- Activity:
Your copy of the listing must be exact and must hold no images.

- Supplied records:
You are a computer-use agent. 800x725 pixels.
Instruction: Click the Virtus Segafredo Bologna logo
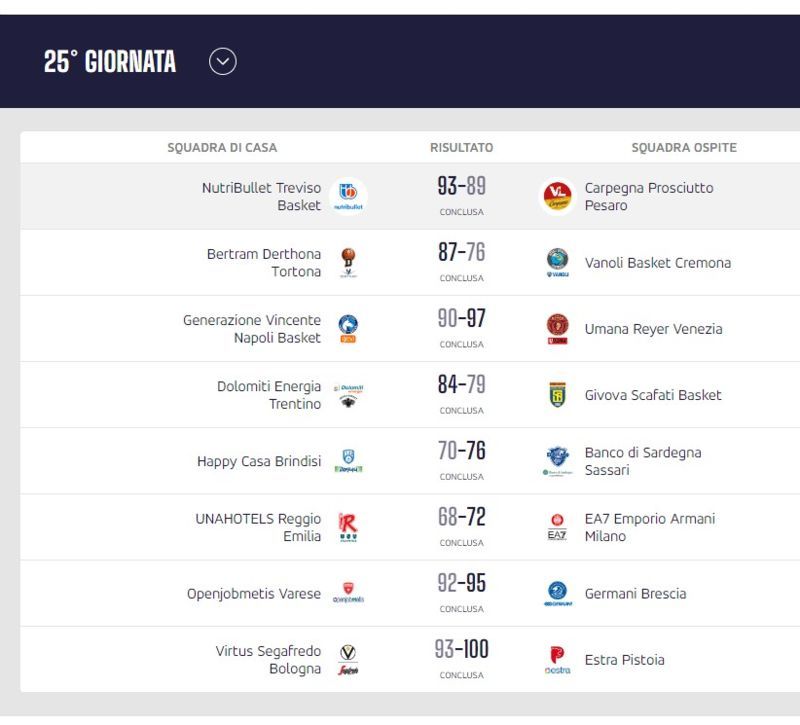pyautogui.click(x=348, y=660)
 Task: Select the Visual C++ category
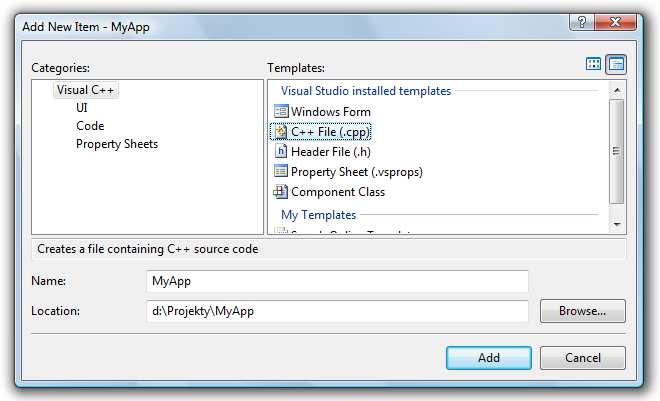point(85,90)
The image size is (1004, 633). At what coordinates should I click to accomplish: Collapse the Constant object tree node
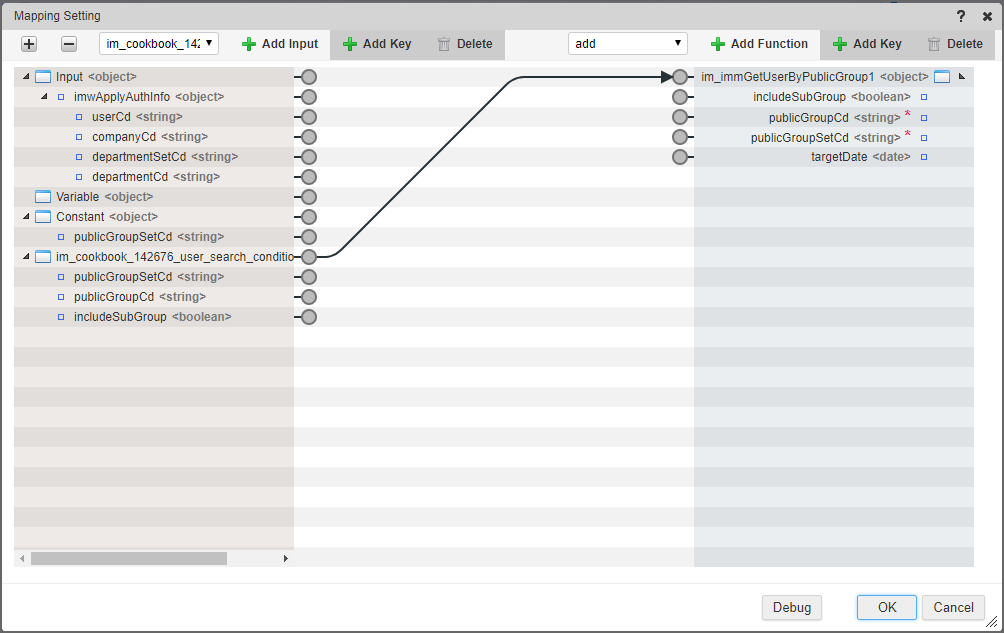click(26, 217)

- Response:
You are a computer-use agent. 800x725 pixels.
Instruction: Click the Virtus Segafredo Bologna logo
pyautogui.click(x=348, y=660)
 Task: Select the Visual C++ category
point(85,90)
The image size is (1004, 633). At what coordinates should I click to accomplish: Collapse the Constant object tree node
click(26, 217)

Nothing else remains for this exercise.